▶ _Goal_
Put the lines from the one containing "You are a GUI" through the one containing "click(358, 396)" into a JSON list of strings, one string per line, omitting blank lines.

▶ _Source records_
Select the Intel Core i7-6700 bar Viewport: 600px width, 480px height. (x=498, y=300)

--

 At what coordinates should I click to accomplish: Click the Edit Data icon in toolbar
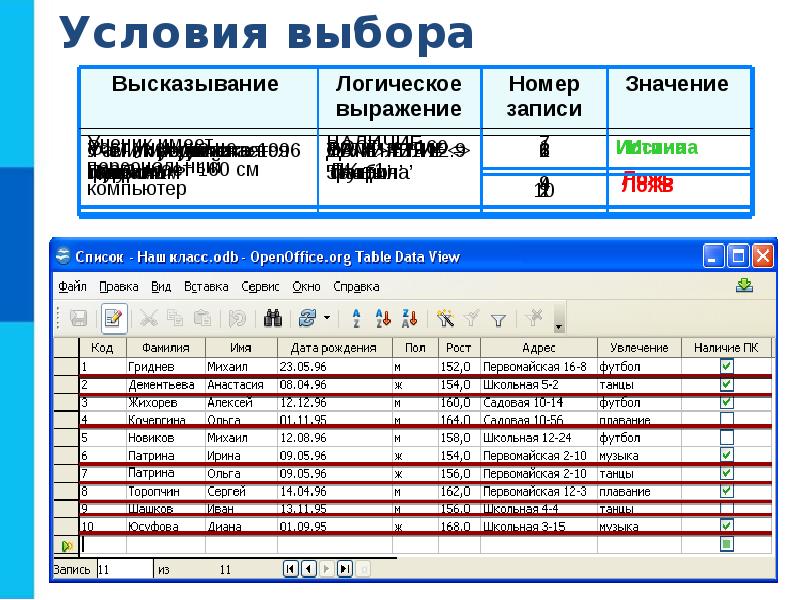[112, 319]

--

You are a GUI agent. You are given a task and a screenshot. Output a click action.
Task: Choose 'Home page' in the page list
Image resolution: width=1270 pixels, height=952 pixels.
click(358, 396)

▶ _Written answer_
[
  "You are a GUI agent. You are given a task and a screenshot. Output a click action.",
  "Task: Choose 'Home page' in the page list",
  "Image resolution: width=1270 pixels, height=952 pixels.",
  "click(358, 396)"
]